Problems with my RBF Network in Tensorflow?

2020-06-04 15:41发布

I'm working on an RBF network using Tensorflow, but there's this error that comes up at line 112 that says this: ValueError: Cannot feed value of shape (40, 13) for Tensor 'Placeholder:0', which has shape '(?, 12)'

Here's my code below. I created my own activation function for my RBF network by following this tutorial. Also, if there is anything else you notice that needs to be fixed, please point it out to me, because I am very new to Tensorflow so it would be helpful to get any feedback I can get.

import tensorflow as tf
import numpy as np
import math
from sklearn import datasets
from sklearn.model_selection import train_test_split
from tensorflow.python.framework import ops
ops.reset_default_graph()

RANDOM_SEED = 42
tf.set_random_seed(RANDOM_SEED)

boston = datasets.load_boston()

data = boston["data"]
target = boston["target"]

N_INSTANCES = data.shape[0]
N_INPUT = data.shape[1] - 1
N_CLASSES = 3
TEST_SIZE = 0.1
TRAIN_SIZE = int(N_INSTANCES * (1 - TEST_SIZE))
batch_size = 40
training_epochs = 400
learning_rate = 0.001
display_step = 20
hidden_size = 200

target_ = np.zeros((N_INSTANCES, N_CLASSES))

data_train, data_test, target_train, target_test = train_test_split(data, target_, test_size=0.1, random_state=100)

x_data = tf.placeholder(shape=[None, N_INPUT], dtype=tf.float32)
y_target = tf.placeholder(shape=[None, N_CLASSES], dtype=tf.float32)

# creates activation function
def gaussian_function(input_layer):
    initial = math.exp(-2*math.pow(input_layer, 2))
    return initial

np_gaussian_function = np.vectorize(gaussian_function)

def d_gaussian_function(input_layer):
    initial = -4 * input_layer * math.exp(-2*math.pow(input_layer, 2))
    return initial

np_d_gaussian_function = np.vectorize(d_gaussian_function)

np_d_gaussian_function_32 = lambda input_layer: np_d_gaussian_function(input_layer).astype(np.float32)

def tf_d_gaussian_function(input_layer, name=None):
    with ops.name_scope(name, "d_gaussian_function", [input_layer]) as name:
        y = tf.py_func(np_d_gaussian_function_32, [input_layer],[tf.float32], name=name, stateful=False)
    return y[0]

def py_func(func, inp, Tout, stateful=True, name=None, grad=None):
    rnd_name = 'PyFunGrad' + str(np.random.randint(0, 1E+8))
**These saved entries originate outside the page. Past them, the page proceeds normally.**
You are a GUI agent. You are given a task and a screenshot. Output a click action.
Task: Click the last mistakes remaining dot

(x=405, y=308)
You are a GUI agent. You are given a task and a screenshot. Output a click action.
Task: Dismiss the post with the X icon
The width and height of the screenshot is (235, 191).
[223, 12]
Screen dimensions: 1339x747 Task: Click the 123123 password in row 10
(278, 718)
    tf.RegisterGradient(rnd_name)(grad)
    g = tf.get_default_graph()
    with g.gradient_override_map({"PyFunc": rnd_name}):
        return tf.py_func(func, inp, Tout, stateful=stateful, name=name)

def gaussian_function_grad(op, grad):
    input_variable = op.inputs[0]
    n_gr = tf_d_gaussian_function(input_variable)
    return grad * n_gr

np_gaussian_function_32 = lambda input_layer: np_gaussian_function(input_layer).astype(np.float32)
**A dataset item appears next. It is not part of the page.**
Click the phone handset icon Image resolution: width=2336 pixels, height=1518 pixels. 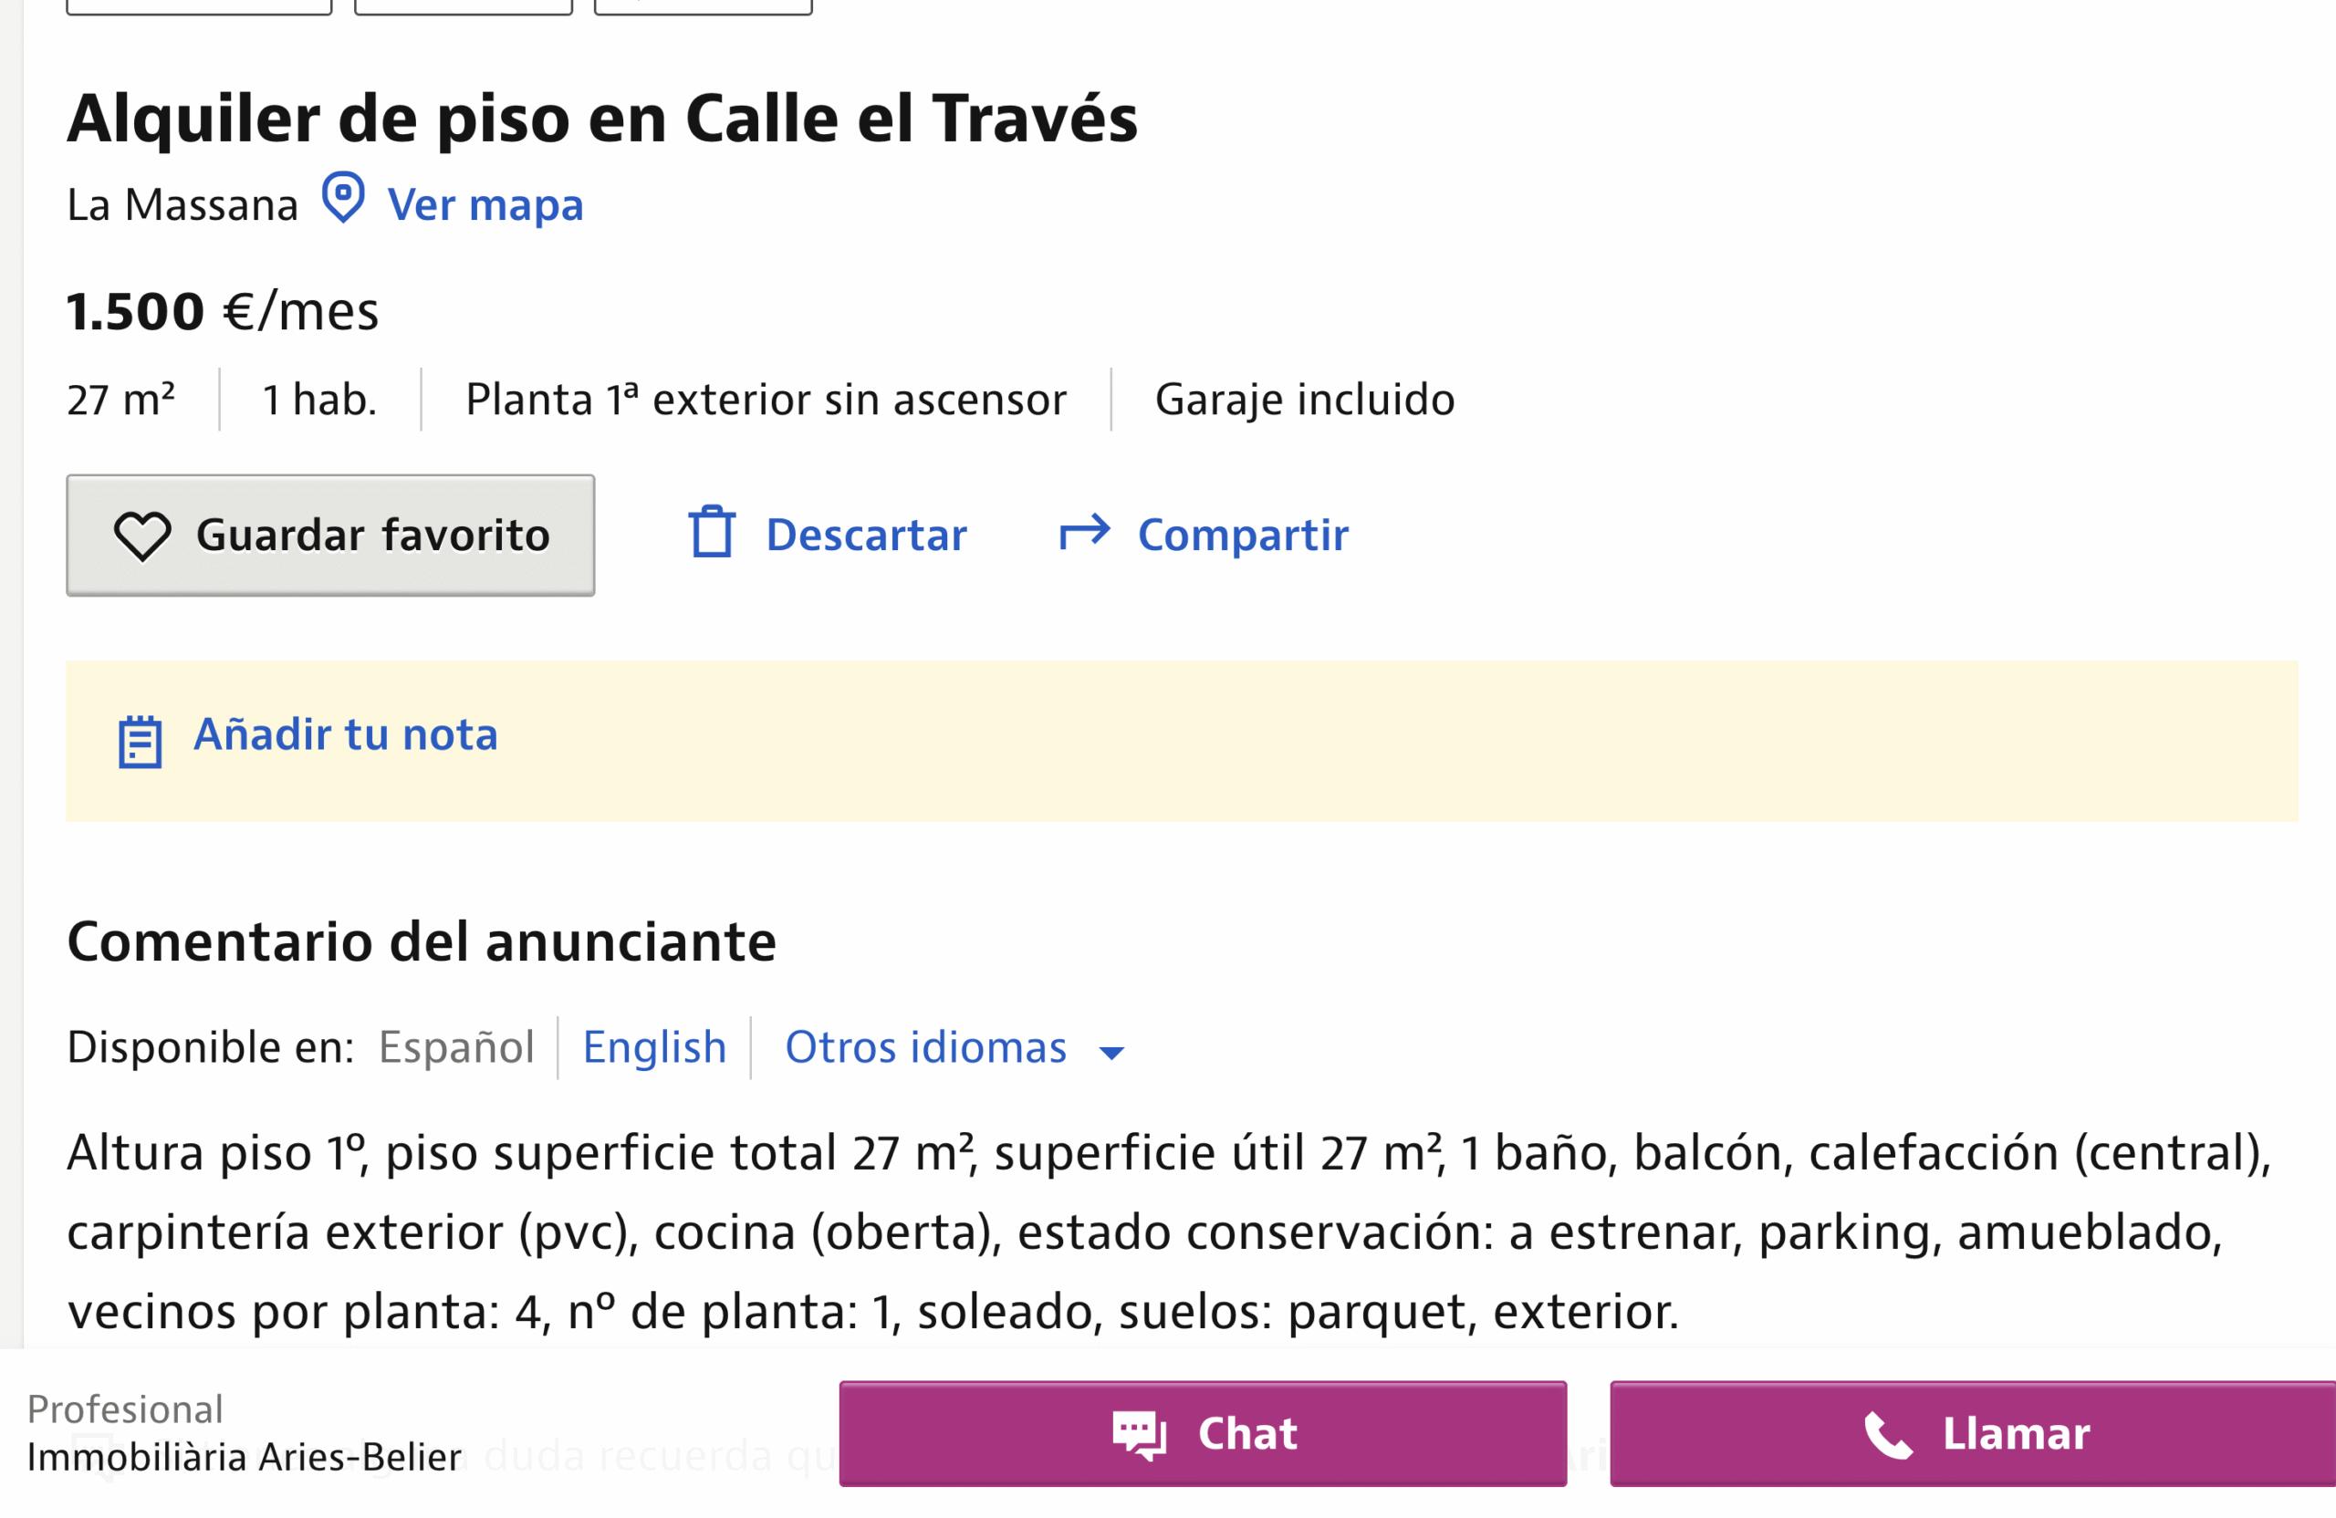click(x=1887, y=1436)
def tf_gaussian_function(input_layer, name=None):
    with ops.name_scope(name, "gaussian_function", [input_layer]) as name:
        y = py_func(np_gaussian_function_32, [input_layer], [tf.float32], name=name, grad=gaussian_function_grad)
    return y[0]
# end of defining activation function

def rbf_network(input_layer, weights):
    layer1 = tf.matmul(tf_gaussian_function(input_layer), weights['h1'])
    layer2 = tf.matmul(tf_gaussian_function(layer1), weights['h2'])
    output = tf.matmul(tf_gaussian_function(layer2), weights['output'])
    return output

weights = {
    'h1': tf.Variable(tf.random_normal([N_INPUT, hidden_size], stddev=0.1)),
    'h2': tf.Variable(tf.random_normal([hidden_size, hidden_size], stddev=0.1)),
    'output': tf.Variable(tf.random_normal([hidden_size, N_CLASSES], stddev=0.1))
}

pred = rbf_network(x_data, weights)

cost = tf.reduce_mean(tf.nn.softmax_cross_entropy_with_logits(logits=pred, labels=y_target))
my_opt = tf.train.GradientDescentOptimizer(learning_rate).minimize(cost)

correct_prediction = tf.equal(tf.argmax(pred, 1), tf.argmax(y_target, 1))
accuracy = tf.reduce_mean(tf.cast(correct_prediction, tf.float32))
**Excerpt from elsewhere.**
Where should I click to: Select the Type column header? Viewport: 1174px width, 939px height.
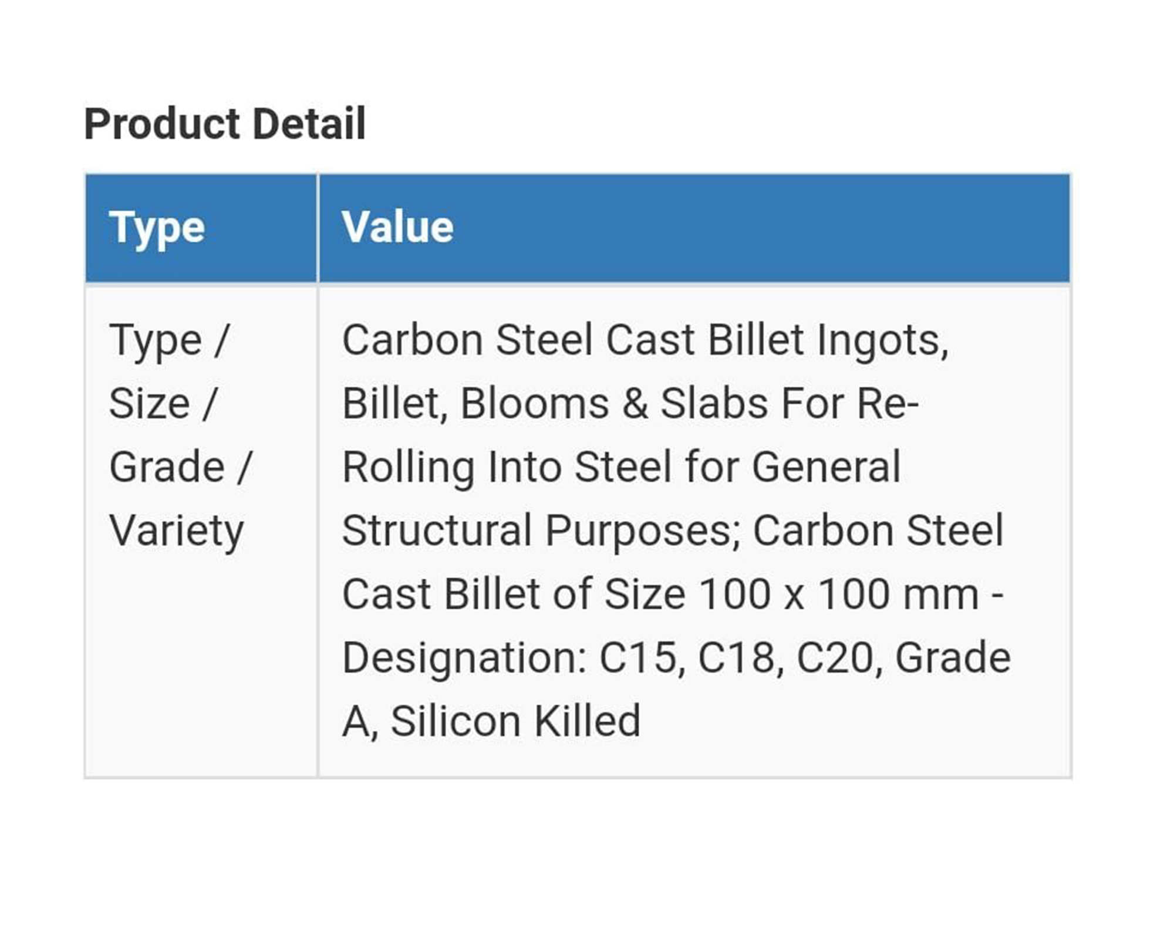point(157,228)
init = tf.global_variables_initializer()
sess = tf.InteractiveSession()
sess.run(init)

# Training loop
for epoch in range(training_epochs):
    avg_cost = 0.
    total_batch = int(data_train.shape[0] / batch_size)
    for i in range(total_batch):
        randidx = np.random.randint(int(TRAIN_SIZE), size=batch_size)
        batch_xs = data_train[randidx, :]
        batch_ys = target_train[randidx, :]

        sess.run(my_opt, feed_dict={x_data: batch_xs, y_target: batch_ys})
        avg_cost += sess.run(cost, feed_dict={x_data: batch_xs, y_target: batch_ys})/total_batch

        if epoch % display_step == 0:
            print("Epoch: %03d/%03d cost: %.9f" % (epoch, training_epochs, avg_cost))
            train_accuracy = sess.run(accuracy, feed_dict={x_data: batch_xs, y_target: batch_ys})
            print("Training accuracy: %.3f" % train_accuracy)

test_acc = sess.run(accuracy, feed_dict={x_data: data_test, y_target: target_test})
print("Test accuracy: %.3f" % (test_acc))

sess.close()

3条回答
一纸荒年 Trace。
2楼-- · 2020-06-04 16:19

While this implementation will do the job, I don't think its the most optimal RBF implementation. You are using a fixed size of 200 centroids (hidden units) in your RBF. This causes the centroids to not be optimally placed and the width of your Gaussian basis function to not be optimally sized. Typically the centroids should be learned in an unsupervised pre-stage by using K Means or any other kind of clustering algorithm.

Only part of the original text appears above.